#### Assignment
Please format every line of the records below as a JSON list of strings, with one string per line and blank lines left out.

------ Material for this task ------

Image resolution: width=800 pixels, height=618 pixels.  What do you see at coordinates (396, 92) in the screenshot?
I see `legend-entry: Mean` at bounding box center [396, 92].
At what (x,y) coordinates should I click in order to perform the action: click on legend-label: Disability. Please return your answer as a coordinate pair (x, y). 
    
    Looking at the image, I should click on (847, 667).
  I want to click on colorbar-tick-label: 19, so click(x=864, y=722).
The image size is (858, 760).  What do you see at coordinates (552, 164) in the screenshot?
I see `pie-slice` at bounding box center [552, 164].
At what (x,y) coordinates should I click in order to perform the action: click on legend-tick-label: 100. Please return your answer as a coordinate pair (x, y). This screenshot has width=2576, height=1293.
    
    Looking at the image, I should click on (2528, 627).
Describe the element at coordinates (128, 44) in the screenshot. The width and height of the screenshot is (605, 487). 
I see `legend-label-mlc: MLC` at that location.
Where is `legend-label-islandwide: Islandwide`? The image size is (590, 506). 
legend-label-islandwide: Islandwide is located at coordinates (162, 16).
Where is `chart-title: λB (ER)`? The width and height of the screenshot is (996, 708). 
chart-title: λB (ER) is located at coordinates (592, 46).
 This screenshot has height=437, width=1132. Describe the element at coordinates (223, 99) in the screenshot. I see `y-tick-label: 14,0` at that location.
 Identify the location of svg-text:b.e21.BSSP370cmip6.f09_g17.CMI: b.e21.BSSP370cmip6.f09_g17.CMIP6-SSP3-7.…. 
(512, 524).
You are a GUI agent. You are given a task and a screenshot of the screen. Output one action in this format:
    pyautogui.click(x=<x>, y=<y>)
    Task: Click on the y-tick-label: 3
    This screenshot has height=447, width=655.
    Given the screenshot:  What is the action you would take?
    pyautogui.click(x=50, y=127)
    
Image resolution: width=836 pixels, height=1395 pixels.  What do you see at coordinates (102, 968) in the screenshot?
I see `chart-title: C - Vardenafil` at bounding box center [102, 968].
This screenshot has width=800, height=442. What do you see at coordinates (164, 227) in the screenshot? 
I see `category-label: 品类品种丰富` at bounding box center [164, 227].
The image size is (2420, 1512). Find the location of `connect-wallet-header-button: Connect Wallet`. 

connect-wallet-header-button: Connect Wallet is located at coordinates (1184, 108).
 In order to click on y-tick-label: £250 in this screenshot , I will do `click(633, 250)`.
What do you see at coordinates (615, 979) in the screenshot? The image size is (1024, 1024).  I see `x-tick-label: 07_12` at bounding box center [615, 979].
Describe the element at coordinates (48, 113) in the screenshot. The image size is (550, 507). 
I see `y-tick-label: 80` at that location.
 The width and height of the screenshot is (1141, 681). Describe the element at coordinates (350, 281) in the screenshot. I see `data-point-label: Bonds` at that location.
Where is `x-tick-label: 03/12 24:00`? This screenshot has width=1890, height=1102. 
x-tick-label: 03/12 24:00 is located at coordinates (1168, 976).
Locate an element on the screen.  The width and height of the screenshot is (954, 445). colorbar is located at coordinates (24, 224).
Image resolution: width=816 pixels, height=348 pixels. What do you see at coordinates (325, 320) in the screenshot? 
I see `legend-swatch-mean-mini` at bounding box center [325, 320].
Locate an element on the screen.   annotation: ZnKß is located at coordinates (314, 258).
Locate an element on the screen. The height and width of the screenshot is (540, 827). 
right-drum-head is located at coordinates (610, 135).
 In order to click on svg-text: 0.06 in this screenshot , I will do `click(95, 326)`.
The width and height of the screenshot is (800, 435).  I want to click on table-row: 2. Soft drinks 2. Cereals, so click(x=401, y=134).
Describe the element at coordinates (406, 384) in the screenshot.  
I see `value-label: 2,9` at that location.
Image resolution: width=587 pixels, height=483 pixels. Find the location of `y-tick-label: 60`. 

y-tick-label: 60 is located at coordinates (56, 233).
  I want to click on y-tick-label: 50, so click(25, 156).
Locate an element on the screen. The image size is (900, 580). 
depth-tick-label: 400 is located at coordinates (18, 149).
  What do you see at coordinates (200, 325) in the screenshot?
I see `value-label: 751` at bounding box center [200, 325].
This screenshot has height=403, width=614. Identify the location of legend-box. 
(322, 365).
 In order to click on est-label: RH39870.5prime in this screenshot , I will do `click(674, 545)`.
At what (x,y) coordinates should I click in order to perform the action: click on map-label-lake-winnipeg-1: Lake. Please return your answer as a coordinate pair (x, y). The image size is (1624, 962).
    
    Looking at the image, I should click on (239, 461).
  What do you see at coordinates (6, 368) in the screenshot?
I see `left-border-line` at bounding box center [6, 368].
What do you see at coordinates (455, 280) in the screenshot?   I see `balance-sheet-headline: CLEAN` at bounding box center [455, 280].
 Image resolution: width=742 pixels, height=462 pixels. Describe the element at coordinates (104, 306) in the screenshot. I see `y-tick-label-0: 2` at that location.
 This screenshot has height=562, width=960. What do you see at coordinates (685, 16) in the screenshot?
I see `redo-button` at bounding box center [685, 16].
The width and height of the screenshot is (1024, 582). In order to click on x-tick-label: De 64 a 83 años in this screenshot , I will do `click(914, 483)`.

------

#### The completed task
[
  "Image resolution: width=800 pixels, height=618 pixels.  What do you see at coordinates (396, 92) in the screenshot?",
  "I see `legend-entry: Mean` at bounding box center [396, 92].",
  "At what (x,y) coordinates should I click in order to perform the action: click on legend-label: Disability. Please return your answer as a coordinate pair (x, y). ",
  "    Looking at the image, I should click on (847, 667).",
  "  I want to click on colorbar-tick-label: 19, so click(x=864, y=722).",
  "The image size is (858, 760).  What do you see at coordinates (552, 164) in the screenshot?",
  "I see `pie-slice` at bounding box center [552, 164].",
  "At what (x,y) coordinates should I click in order to perform the action: click on legend-tick-label: 100. Please return your answer as a coordinate pair (x, y). This screenshot has width=2576, height=1293.",
  "    Looking at the image, I should click on (2528, 627).",
  "Describe the element at coordinates (128, 44) in the screenshot. The width and height of the screenshot is (605, 487). ",
  "I see `legend-label-mlc: MLC` at that location.",
  "Where is `legend-label-islandwide: Islandwide`? The image size is (590, 506). ",
  "legend-label-islandwide: Islandwide is located at coordinates (162, 16).",
  "Where is `chart-title: λB (ER)`? The width and height of the screenshot is (996, 708). ",
  "chart-title: λB (ER) is located at coordinates (592, 46).",
  " This screenshot has height=437, width=1132. Describe the element at coordinates (223, 99) in the screenshot. I see `y-tick-label: 14,0` at that location.",
  " Identify the location of svg-text:b.e21.BSSP370cmip6.f09_g17.CMI: b.e21.BSSP370cmip6.f09_g17.CMIP6-SSP3-7.…. ",
  "(512, 524).",
  "You are a GUI agent. You are given a task and a screenshot of the screen. Output one action in this format:",
  "    pyautogui.click(x=<x>, y=<y>)",
  "    Task: Click on the y-tick-label: 3",
  "    This screenshot has height=447, width=655.",
  "    Given the screenshot:  What is the action you would take?",
  "    pyautogui.click(x=50, y=127)",
  "Image resolution: width=836 pixels, height=1395 pixels.  What do you see at coordinates (102, 968) in the screenshot?",
  "I see `chart-title: C - Vardenafil` at bounding box center [102, 968].",
  "This screenshot has width=800, height=442. What do you see at coordinates (164, 227) in the screenshot? ",
  "I see `category-label: 品类品种丰富` at bounding box center [164, 227].",
  "The image size is (2420, 1512). Find the location of `connect-wallet-header-button: Connect Wallet`. ",
  "connect-wallet-header-button: Connect Wallet is located at coordinates (1184, 108).",
  " In order to click on y-tick-label: £250 in this screenshot , I will do `click(633, 250)`.",
  "What do you see at coordinates (615, 979) in the screenshot? The image size is (1024, 1024).  I see `x-tick-label: 07_12` at bounding box center [615, 979].",
  "Describe the element at coordinates (48, 113) in the screenshot. The image size is (550, 507). ",
  "I see `y-tick-label: 80` at that location.",
  " The width and height of the screenshot is (1141, 681). Describe the element at coordinates (350, 281) in the screenshot. I see `data-point-label: Bonds` at that location.",
  "Where is `x-tick-label: 03/12 24:00`? This screenshot has width=1890, height=1102. ",
  "x-tick-label: 03/12 24:00 is located at coordinates (1168, 976).",
  "Locate an element on the screen.  The width and height of the screenshot is (954, 445). colorbar is located at coordinates (24, 224).",
  "Image resolution: width=816 pixels, height=348 pixels. What do you see at coordinates (325, 320) in the screenshot? ",
  "I see `legend-swatch-mean-mini` at bounding box center [325, 320].",
  "Locate an element on the screen.   annotation: ZnKß is located at coordinates (314, 258).",
  "Locate an element on the screen. The height and width of the screenshot is (540, 827). ",
  "right-drum-head is located at coordinates (610, 135).",
  " In order to click on svg-text: 0.06 in this screenshot , I will do `click(95, 326)`.",
  "The width and height of the screenshot is (800, 435).  I want to click on table-row: 2. Soft drinks 2. Cereals, so click(x=401, y=134).",
  "Describe the element at coordinates (406, 384) in the screenshot.  ",
  "I see `value-label: 2,9` at that location.",
  "Image resolution: width=587 pixels, height=483 pixels. Find the location of `y-tick-label: 60`. ",
  "y-tick-label: 60 is located at coordinates (56, 233).",
  "  I want to click on y-tick-label: 50, so click(25, 156).",
  "Locate an element on the screen. The image size is (900, 580). ",
  "depth-tick-label: 400 is located at coordinates (18, 149).",
  "  What do you see at coordinates (200, 325) in the screenshot?",
  "I see `value-label: 751` at bounding box center [200, 325].",
  "This screenshot has height=403, width=614. Identify the location of legend-box. ",
  "(322, 365).",
  " In order to click on est-label: RH39870.5prime in this screenshot , I will do `click(674, 545)`.",
  "At what (x,y) coordinates should I click in order to perform the action: click on map-label-lake-winnipeg-1: Lake. Please return your answer as a coordinate pair (x, y). The image size is (1624, 962).",
  "    Looking at the image, I should click on (239, 461).",
  "  What do you see at coordinates (6, 368) in the screenshot?",
  "I see `left-border-line` at bounding box center [6, 368].",
  "What do you see at coordinates (455, 280) in the screenshot?   I see `balance-sheet-headline: CLEAN` at bounding box center [455, 280].",
  " Image resolution: width=742 pixels, height=462 pixels. Describe the element at coordinates (104, 306) in the screenshot. I see `y-tick-label-0: 2` at that location.",
  " This screenshot has height=562, width=960. What do you see at coordinates (685, 16) in the screenshot?",
  "I see `redo-button` at bounding box center [685, 16].",
  "The width and height of the screenshot is (1024, 582). In order to click on x-tick-label: De 64 a 83 años in this screenshot , I will do `click(914, 483)`."
]